Masaru Sakuma is a Bolivian pianist. As a member of BOMUSA, Bolivian Musicians in the U.S.A., he has been dedicated to promoting Bolivian classical music by organizing and performing concerts as well as beginning to build an online database of Bolivian classical composers. In the past year, he has joined soprano Allison Stanford in an exploration of Bolivian art song, with performances that were streamed on the online series Open Classical. His doctoral research has focused on Bolivian composer Jaime Mendoza-Nava (1925-2005) and Bolivian musical nationalism. Masaru is currently embarked upon the recording and publication of piano and vocal works by Jaime Mendoza-Nava, to be released by M2 Film Music LLC. Prior to moving to the U.S., together with the “Ensemble of Bolivian Music from the XIX and XX Centuries,” he participated in conferences and concerts in La Paz, Bolivia, and Arequipa, Peru that promoted piano and vocal works by Peruvian composer Pedro Ximénez Abril Tirado. Masaru also serves on the board of founder members of the Centro de Estudios Musicales Bolivia.

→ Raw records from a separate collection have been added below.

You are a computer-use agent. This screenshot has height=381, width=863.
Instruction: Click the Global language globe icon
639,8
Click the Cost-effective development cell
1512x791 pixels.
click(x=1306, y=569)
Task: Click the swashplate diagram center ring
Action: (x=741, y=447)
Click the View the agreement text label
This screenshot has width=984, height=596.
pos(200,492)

Masaru has performed in music festivals in Bolivia, Peru, and the U.S. and has also been invited as a guest artist to the Saarburg International Music Festival in Germany, and the Institute for the International Education of Students (IES) in Vienna, Austria. Committed to community outreach, he has organized concerts that seek to bring closer together classical music and audiences from all backgrounds. His most recent programs include the recitals “Dances from Around the World” and “Goodbye to 2020” presented at the Unitarian Universalist Congregation of Phoenix, Arizona.

Masaru is top winner of several piano competitions in Bolivia and has also won the First Honorable Mention in the Claudio Arrau Piano Competition in 2003 in Chile and the First Prize in the University of Central Arkansas Piano Competition in 2010.

Masaru obtained his diploma in piano from the Bolivian National Conservatory in La Paz, where he studied under Russian pianist Irina Efanova. Upon graduating from the conservatory in La Paz, he received a scholarship to the University of Central Arkansas, completing his masters degree and graduate certificate in Piano Performance as a student of Dr. Neil Rutman. He then pursued his doctoral degree in Collaborative Piano at Arizona State University, studying under Professor Russell Ryan.